The Friend I Helped Leave a Bad Relationship and What It Cost Us Both
She needed someone to help her get out. I was that person. What I did not expect was how hard the aftermath would be for both of us.
Story
What actually happened
Priya had been with her boyfriend for three years when the pattern of the relationship became visible to the people around her in ways it was not yet visible to her.
Not physically dangerous in any acute sense, but corrosive in the specific way of relationships where one person's emotional management is entirely dependent on the other person's behaviour, and where the other person has found that the dependency gives them a kind of control they use without always knowing they are using it.
I could see it clearly. She could see it intermittently and then not. I was her closest friend in Bengaluru and I became, over about eight months, the person she processed it with - which meant I was also the person holding the full weight of the information about what was happening while she moved toward and away from the decision to leave.
The effort required to be that person for eight months was significant in ways I had not accounted for at the start.
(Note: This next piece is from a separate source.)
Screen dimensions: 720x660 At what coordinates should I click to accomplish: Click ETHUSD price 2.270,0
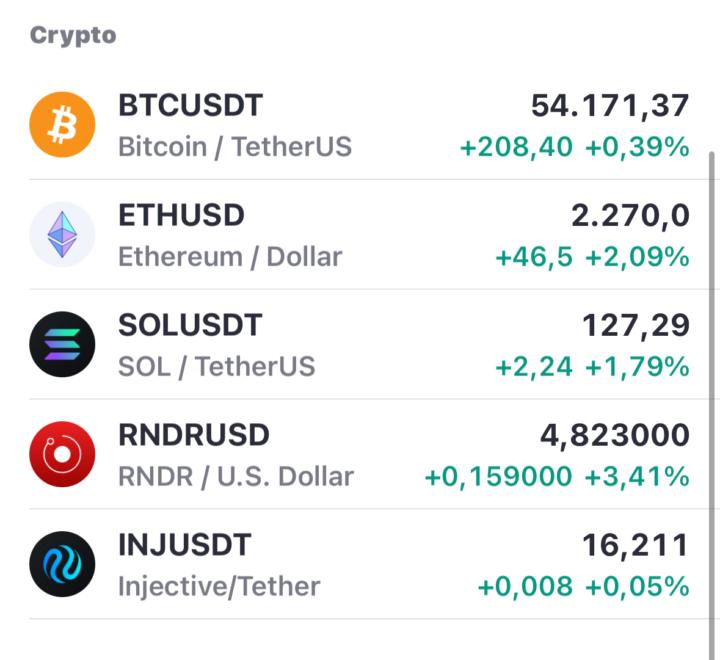(630, 216)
I was available for the calls that arrived at inconvenient hours. I held information I was asked to keep private in ways that isolated me from the rest of our friend group.
I modulated how much of my own view I shared based on what she was ready to hear each week, which was its own form of constant attunement. When she finally left - and she did, and it was the right decision - the immediate aftermath was not the relief I had expected.
It was a period of continued intensity as she processed the separation, during which my role remained essentially the same. And then, gradually, something shifted. As she rebuilt her life and the acute need receded, the friendship restructured around a new equilibrium that felt, to me, quieter than I had expected.
What I had been to her during those eight months was not quite friendship in the usual sense - it was a specific function that had required a specific quality of presence, and the function being no longer needed changed the shape of what remained. I do not say this as a complaint.
I would make the same choices again. I say it because no one told me that being the person who helps someone through a crisis is its own kind of work with its own kind of aftermath, and that the friendship on the other side of it may be a different thing than the one that entered the crisis.